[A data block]
------------------------
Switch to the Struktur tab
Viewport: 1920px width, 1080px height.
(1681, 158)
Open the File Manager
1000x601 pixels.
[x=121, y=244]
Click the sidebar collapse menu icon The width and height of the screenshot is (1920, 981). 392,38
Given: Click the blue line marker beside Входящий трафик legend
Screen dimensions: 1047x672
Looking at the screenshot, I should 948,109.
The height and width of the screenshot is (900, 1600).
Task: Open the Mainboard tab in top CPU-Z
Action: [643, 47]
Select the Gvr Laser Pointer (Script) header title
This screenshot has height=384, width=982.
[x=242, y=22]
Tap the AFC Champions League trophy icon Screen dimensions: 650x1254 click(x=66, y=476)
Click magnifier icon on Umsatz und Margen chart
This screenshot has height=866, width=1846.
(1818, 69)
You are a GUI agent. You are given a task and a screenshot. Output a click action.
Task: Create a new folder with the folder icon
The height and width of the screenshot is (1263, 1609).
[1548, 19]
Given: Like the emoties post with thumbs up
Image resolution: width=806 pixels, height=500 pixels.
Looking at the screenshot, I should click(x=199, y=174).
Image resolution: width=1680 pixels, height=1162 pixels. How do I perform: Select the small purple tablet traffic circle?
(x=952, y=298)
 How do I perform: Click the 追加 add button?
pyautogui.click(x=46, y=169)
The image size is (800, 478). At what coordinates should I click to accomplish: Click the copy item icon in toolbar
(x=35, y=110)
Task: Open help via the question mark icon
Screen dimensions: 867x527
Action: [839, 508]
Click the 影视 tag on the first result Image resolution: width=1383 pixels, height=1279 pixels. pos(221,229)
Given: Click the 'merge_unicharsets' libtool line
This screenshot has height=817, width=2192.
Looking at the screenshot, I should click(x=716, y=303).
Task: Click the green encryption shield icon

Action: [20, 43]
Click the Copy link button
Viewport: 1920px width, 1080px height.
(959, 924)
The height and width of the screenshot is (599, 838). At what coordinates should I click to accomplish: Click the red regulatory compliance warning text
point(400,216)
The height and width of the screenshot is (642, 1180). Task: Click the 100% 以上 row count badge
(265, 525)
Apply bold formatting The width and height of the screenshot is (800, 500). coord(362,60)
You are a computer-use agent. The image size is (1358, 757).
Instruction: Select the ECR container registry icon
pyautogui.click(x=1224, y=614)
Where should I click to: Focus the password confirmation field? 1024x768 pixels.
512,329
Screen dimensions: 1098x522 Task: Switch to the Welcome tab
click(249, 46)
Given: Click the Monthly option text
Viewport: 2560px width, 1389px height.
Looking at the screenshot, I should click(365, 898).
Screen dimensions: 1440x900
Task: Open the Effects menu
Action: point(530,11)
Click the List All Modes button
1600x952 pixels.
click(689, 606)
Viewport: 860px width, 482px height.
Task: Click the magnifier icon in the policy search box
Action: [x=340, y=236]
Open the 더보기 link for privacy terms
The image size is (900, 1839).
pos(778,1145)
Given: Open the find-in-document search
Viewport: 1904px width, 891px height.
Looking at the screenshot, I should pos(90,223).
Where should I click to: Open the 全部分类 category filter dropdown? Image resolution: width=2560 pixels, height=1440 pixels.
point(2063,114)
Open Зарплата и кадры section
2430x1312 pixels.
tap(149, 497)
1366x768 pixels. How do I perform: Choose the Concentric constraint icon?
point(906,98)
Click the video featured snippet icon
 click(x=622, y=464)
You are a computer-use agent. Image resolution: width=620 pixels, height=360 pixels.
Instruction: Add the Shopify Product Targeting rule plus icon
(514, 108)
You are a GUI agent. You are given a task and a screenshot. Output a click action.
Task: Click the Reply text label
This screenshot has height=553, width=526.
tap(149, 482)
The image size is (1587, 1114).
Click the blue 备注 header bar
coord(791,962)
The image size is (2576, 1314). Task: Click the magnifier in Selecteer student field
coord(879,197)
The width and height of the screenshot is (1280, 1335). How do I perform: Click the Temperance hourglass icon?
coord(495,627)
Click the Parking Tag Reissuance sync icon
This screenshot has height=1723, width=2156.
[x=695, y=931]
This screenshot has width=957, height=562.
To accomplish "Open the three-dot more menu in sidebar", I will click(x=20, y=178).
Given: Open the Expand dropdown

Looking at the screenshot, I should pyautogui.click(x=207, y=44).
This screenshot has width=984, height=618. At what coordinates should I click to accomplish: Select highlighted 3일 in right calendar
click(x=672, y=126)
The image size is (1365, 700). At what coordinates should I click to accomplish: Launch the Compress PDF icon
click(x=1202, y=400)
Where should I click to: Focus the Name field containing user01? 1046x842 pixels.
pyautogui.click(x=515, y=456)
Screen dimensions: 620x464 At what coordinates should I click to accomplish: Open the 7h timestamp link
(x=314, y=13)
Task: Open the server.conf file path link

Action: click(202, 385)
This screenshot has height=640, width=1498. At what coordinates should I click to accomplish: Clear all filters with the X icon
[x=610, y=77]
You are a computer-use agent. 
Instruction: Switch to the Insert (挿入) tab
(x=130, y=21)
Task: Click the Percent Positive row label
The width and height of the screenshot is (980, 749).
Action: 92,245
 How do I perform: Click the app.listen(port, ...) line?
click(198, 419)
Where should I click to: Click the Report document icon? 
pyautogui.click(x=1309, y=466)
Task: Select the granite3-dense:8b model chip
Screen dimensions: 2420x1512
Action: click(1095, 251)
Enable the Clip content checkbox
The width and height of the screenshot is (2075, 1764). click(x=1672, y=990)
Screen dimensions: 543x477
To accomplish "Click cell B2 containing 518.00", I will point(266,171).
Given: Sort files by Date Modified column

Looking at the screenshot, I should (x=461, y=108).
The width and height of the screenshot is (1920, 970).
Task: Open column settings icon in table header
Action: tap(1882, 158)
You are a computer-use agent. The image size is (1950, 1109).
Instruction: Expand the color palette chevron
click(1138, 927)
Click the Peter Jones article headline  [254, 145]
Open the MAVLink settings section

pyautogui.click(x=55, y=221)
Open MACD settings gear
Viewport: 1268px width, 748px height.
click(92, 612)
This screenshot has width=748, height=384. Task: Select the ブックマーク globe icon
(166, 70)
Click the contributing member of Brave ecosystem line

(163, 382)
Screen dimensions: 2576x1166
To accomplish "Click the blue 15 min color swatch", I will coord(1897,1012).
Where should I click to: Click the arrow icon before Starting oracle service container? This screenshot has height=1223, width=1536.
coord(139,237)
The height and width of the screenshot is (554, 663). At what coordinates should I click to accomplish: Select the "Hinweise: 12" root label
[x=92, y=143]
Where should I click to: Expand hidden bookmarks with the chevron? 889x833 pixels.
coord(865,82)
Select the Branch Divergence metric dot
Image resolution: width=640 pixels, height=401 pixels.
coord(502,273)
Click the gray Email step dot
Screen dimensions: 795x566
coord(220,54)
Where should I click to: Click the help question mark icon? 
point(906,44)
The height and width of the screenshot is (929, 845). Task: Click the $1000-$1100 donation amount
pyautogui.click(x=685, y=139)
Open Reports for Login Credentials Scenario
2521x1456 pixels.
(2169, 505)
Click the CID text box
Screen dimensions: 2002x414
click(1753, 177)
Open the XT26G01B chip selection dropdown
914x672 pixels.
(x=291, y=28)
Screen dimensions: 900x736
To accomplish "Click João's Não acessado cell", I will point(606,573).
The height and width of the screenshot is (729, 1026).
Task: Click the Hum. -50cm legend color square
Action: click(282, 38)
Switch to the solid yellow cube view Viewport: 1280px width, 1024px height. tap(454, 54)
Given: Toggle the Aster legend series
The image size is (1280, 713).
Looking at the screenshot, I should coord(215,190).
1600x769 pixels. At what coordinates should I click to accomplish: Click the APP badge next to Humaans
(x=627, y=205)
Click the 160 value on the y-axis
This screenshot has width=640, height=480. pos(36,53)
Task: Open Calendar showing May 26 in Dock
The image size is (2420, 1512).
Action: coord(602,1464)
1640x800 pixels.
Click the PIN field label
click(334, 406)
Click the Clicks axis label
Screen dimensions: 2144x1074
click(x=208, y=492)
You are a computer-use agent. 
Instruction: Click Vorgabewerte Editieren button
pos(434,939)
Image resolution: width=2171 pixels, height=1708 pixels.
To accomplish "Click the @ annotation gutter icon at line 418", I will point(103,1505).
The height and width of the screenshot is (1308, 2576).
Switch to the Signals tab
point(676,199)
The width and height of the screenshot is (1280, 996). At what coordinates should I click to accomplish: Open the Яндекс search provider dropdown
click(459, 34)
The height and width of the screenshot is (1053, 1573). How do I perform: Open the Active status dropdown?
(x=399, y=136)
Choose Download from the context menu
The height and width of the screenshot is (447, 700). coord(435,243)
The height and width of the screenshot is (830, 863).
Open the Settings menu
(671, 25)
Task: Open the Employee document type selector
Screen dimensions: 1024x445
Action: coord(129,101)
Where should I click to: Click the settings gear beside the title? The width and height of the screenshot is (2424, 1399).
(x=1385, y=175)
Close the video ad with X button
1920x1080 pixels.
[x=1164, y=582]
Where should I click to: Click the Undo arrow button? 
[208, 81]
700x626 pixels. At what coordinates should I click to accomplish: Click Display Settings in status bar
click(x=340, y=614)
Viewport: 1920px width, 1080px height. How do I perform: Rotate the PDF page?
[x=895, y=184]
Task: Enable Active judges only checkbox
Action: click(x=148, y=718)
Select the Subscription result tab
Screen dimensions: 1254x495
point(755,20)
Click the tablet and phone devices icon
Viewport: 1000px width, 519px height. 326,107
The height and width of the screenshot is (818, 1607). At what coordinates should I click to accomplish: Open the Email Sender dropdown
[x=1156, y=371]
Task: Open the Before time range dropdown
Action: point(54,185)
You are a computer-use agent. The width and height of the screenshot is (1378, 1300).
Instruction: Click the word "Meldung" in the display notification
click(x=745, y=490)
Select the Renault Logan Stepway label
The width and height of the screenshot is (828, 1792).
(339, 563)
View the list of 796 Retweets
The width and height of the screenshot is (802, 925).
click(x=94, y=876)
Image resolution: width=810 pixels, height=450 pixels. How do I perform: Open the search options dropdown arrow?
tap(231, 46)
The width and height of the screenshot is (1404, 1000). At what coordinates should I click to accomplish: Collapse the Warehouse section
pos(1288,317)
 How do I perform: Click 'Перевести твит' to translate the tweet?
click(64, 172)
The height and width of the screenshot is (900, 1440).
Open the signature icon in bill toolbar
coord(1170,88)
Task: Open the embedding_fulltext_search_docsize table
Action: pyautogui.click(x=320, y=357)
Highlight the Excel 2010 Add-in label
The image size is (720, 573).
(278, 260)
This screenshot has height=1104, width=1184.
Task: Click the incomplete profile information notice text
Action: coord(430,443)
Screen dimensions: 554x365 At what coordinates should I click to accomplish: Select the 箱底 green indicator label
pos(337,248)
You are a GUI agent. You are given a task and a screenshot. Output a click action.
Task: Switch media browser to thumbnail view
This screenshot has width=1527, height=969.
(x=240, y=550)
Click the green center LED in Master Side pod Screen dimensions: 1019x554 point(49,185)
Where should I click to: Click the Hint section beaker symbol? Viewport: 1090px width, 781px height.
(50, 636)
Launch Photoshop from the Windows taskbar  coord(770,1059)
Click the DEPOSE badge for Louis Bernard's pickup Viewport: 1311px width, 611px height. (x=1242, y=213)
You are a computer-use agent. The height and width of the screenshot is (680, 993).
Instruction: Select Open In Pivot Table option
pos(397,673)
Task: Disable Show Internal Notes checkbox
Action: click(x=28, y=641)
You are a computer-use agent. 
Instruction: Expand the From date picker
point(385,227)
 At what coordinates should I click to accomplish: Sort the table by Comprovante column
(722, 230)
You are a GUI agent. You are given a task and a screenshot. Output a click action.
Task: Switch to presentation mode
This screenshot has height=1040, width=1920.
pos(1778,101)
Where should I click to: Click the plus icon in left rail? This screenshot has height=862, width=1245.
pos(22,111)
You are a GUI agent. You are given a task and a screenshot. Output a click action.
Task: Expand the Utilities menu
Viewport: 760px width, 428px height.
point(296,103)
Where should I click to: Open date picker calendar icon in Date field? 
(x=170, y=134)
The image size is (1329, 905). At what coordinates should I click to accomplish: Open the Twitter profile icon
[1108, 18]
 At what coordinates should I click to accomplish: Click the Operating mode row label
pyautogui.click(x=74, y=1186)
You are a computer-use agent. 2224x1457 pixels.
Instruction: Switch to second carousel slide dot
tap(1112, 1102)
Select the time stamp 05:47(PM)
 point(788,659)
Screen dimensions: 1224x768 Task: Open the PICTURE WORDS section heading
------------------------
Goal of the exercise: Convert the records from the line containing "Click the 160 value on the y-axis" up to and including the line containing "I will point(103,1505)." into a numbered list, omitting any blank lines.

Final result:
1. Click the 160 value on the y-axis
2. This screenshot has width=640, height=480. pos(36,53)
3. Task: Open Calendar showing May 26 in Dock
4. The image size is (2420, 1512).
5. Action: coord(602,1464)
6. 1640x800 pixels.
7. Click the PIN field label
8. click(334, 406)
9. Click the Clicks axis label
10. Screen dimensions: 2144x1074
11. click(x=208, y=492)
12. You are a computer-use agent. 
13. Instruction: Click Vorgabewerte Editieren button
14. pos(434,939)
15. Image resolution: width=2171 pixels, height=1708 pixels.
16. To accomplish "Click the @ annotation gutter icon at line 418", I will point(103,1505).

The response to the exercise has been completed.